Robert Scott Horning
robert_horning at netzero.net
Mon Jan 22 21:47:55 UTC 2007
Jeffrey V. Merkey wrote:
>geni wrote:
>
>>On 1/22/07, Jeffrey V. Merkey <jmerkey at wolfmountaingroup.com> wrote:
>>
>>
>>>Under the GFDL you give consent to relicense your changes. This means
>>>whomever is the last editor of an article is the "Author", not the
>>>whole chain of editors to that point since subsequent editors are simply
>>>relicening your content when they add their own edits.

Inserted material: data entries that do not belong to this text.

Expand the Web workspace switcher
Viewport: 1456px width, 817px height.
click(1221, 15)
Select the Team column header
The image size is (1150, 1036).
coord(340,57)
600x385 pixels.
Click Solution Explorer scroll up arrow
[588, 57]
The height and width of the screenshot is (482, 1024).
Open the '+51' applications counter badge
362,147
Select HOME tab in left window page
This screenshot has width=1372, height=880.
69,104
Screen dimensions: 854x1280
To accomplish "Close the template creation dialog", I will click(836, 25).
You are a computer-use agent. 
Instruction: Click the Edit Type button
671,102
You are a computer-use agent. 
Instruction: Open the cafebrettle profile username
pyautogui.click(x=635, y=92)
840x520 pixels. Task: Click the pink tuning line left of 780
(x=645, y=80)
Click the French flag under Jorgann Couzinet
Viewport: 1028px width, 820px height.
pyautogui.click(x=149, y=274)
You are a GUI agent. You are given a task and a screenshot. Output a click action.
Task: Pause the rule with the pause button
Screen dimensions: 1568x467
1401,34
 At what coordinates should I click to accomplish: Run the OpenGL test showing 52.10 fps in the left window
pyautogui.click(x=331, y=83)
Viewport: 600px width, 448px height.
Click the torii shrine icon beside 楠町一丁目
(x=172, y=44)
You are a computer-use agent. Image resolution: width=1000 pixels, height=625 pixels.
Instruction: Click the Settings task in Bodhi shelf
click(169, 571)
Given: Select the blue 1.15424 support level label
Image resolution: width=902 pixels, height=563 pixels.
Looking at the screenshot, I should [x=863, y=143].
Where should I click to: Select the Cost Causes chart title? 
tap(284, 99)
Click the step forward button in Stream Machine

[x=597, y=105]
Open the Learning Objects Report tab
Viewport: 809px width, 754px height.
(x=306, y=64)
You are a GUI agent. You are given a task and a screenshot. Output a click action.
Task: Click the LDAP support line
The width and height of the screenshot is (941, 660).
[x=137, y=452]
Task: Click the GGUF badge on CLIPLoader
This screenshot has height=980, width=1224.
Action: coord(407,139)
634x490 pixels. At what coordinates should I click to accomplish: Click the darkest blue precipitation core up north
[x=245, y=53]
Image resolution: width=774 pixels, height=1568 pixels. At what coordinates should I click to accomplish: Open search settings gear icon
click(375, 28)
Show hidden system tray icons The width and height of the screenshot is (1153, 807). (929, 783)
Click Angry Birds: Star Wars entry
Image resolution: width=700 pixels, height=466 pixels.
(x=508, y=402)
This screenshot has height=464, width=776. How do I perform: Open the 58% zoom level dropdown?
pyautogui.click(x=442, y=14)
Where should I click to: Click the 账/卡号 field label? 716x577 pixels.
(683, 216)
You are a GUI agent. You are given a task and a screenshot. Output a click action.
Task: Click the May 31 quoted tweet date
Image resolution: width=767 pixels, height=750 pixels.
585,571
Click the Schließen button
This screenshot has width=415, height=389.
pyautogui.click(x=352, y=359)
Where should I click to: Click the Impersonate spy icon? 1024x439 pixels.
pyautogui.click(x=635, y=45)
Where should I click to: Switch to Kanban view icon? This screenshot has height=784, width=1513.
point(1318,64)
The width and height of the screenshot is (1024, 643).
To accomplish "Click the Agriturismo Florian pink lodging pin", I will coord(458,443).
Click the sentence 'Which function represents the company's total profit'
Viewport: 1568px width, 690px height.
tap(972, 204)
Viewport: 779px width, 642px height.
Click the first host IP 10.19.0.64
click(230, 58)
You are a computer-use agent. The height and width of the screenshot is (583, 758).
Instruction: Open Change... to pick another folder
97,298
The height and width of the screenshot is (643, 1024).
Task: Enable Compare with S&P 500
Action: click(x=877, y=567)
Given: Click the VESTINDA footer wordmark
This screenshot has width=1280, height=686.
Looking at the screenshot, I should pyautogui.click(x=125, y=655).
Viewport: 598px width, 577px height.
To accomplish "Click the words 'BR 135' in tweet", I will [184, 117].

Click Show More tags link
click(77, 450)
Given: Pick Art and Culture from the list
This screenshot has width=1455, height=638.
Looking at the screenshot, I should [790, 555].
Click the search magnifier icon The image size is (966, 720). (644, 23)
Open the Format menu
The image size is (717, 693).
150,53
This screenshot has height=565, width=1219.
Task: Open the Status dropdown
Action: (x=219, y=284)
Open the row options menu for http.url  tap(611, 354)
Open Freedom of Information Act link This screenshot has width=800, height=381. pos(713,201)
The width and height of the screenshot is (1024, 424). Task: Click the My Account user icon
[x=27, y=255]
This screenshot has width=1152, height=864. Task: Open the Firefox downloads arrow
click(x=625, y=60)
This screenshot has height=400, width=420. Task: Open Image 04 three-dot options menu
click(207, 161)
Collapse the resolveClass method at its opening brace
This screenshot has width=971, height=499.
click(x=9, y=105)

By editing and
>>>saving the article, the final editor is the author in this sense.
>>>
>>>
>>Please re-read the GFDL:
>>4.
>>
>>B List on the Title Page, as authors, one or more persons or entities
>>responsible for authorship of the modifications in the Modified
>>Version, together with at least five of the principal authors of the
>>Document (all of its principal authors, if it has fewer than five),
>>unless they release you from this requirement.
>>
>>I do not release you from this requirement.
>>
>>
>
>Then Wikipedia in its dumps must IDENTIFY AT LEAST FIVE AUTHORS AUTHORS
>since I have no crystal ball as to who wrote what.
>In this case, Wikimedia is violating the GFDL by failing to publish
>authors along with content.
>
>
At least in theory, all MediaWiki content pages have a "diff" function
that would be able to identify in some way the authorship of each and
every word of every article. I'm not saying this is a computationally
trivial task (far from it), but the raw information needed to calculate
that is provided in the MediaWiki databases. IMHO this is a far better
metric to identify who the "five principle authors" of a given page
might be, at least going off of word count as a metric. This would
remove edits by blatant vandals and other cruft, as well as
administrative actions such as adding and removing AfD/VfD notes and
other cleanup tags.
Another alternative, and easier to do computationally, is to count page
edits.
BTW, as a general note for Wikipedia, the "static version" of Wikipedia
pages does list in plain text all of the contributors to each page. See
for example:
http://static.wikipedia.org/wikipedia/en/index.html
Which lists every author who has touched this page, including in this
particular case our fearless leader/founder Jimbo, and several regulars
to this mailing list. I actually like how this is done from an asthetic
viewpoint, but it would be difficult to display this information on a
dynamic/editable page.
From a technical viewpoint, compiling this list of authors is hardly an
easy task if you are trying to republish the content, but the required
information is there if you are willing to go through the effort.